━━━ Data supplied ━━━

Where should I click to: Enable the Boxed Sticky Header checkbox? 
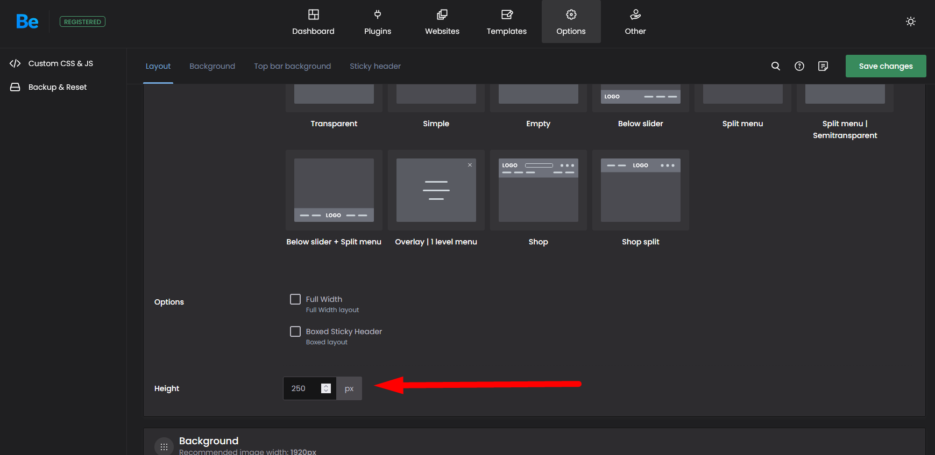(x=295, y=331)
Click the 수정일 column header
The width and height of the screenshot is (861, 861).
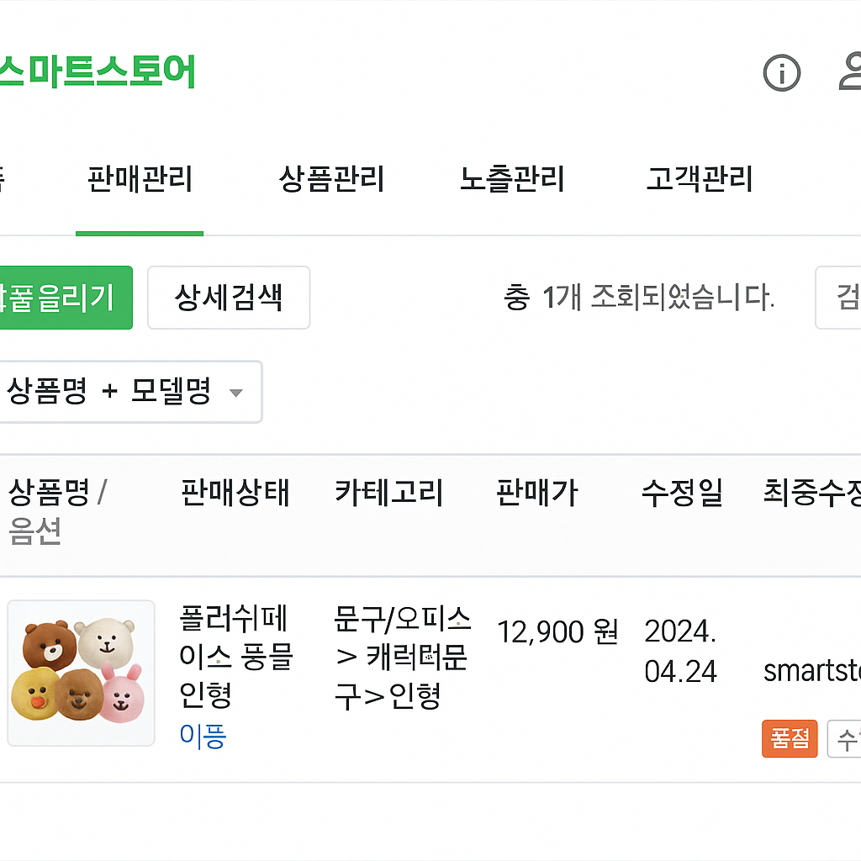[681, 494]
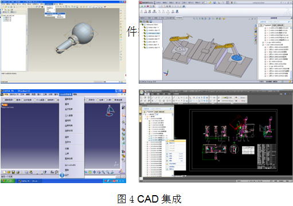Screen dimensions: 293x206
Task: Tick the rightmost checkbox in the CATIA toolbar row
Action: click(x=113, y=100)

━━━

Retype the lines exactly as they appear, beginning with the line that contains "The width and" and ending with the final line of the entries, and omit the pictures.

Response to this task —
The width and height of the screenshot is (861, 861).
[681, 494]
Screen dimensions: 293x206
Task: Tick the rightmost checkbox in the CATIA toolbar row
Action: click(x=113, y=100)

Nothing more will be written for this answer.